Role of grain boundary precipitates and solute depleted zone in the intergranular corrosion of aluminum alloy AA7150.

摘要

Aluminum alloys exhibit vastly different corrosion behavior depending on the temper. For instance, potentiodynamic scans on 7150-T6 and T7 indicated that the T6 temper exhibit two breakdown potentials whereas the T7 tempers exhibit only one breakdown potential. Potentiostatic testing of the T6 and T7 temper for 1 h and 24 h. The corrosion morphology of the T6 temper varied with time and potential. The T7 temper also exhibited a change in corrosion morphology with time under conditions of potetniostatic testing. Analytical TEM on the T6 and T7 temper proved that the copper concentration in the grain boundary intermetallics of the T7 temper was much higher than the T6 temper. The composition of the solute depleted zone (SDZ) in both the T6 and T7 temper was similar.
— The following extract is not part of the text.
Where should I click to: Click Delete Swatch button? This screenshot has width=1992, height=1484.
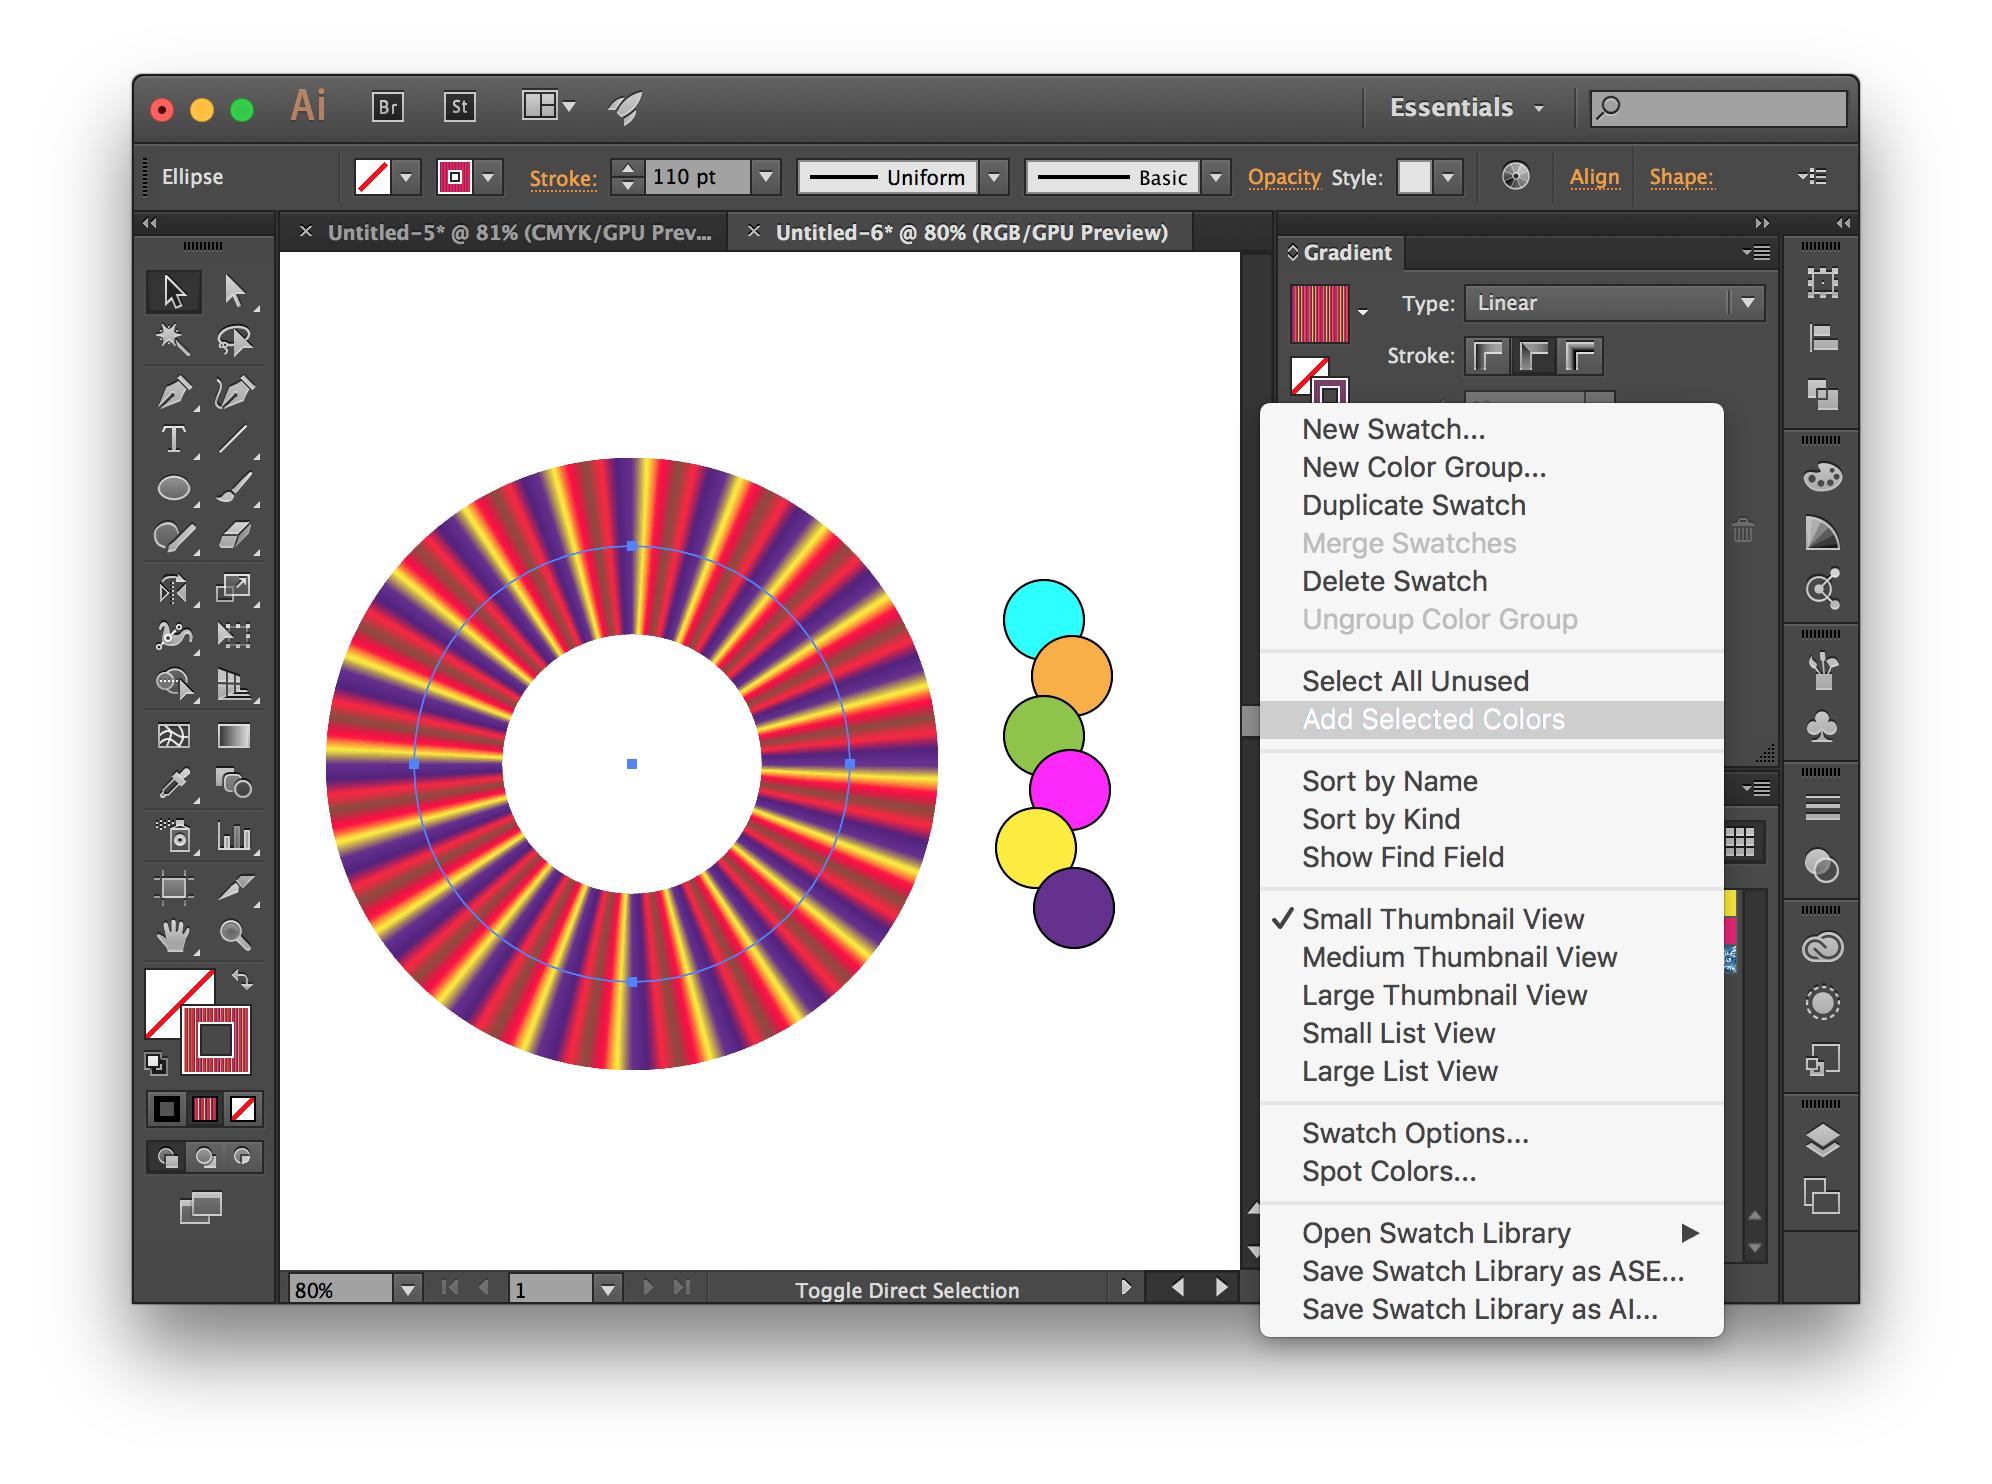pos(1395,581)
In summary there is no clear understanding of the role of temper and microstructure on the corrosion of 7xxx series alloys.; The approach taken to shed light on this problem was to prepare compositional analogs of the grain boundary constituents and characterize their electrochemical behavior.; Electrochemical tests on the T6 and T7 grain boundary precipitate compositional analogs found that the breakdown potential for both was below the breakdown potential of the alloy. Therefore the effect of temper cannot be explained directly from the behavior of the grain boundary precipitates. The composition of the SDZ in both tempers was essentially identical, hence the effect of temper cannot be attributed to differences in the SDZ. An explanation for the effect of temper was developed based on indirect influence of the grain boundary precipitates on the SDZ behavior. The notion is that dissolution of the grain boundary precipitates controls the microchemistry at the grain boundary. The dissolution of the T6 grain boundary precipitates results in a microchemistry that has a little or no Cu ion concentration. However, the dissolution of the T7 precipitate may result in a microchemistry that contains a high concentration of Cu ions in solution. The dissolution kinetics of the SDZ is ennobled in the presence of Cu ions, the T7 temper is more resistant to IGC than the T6 temper.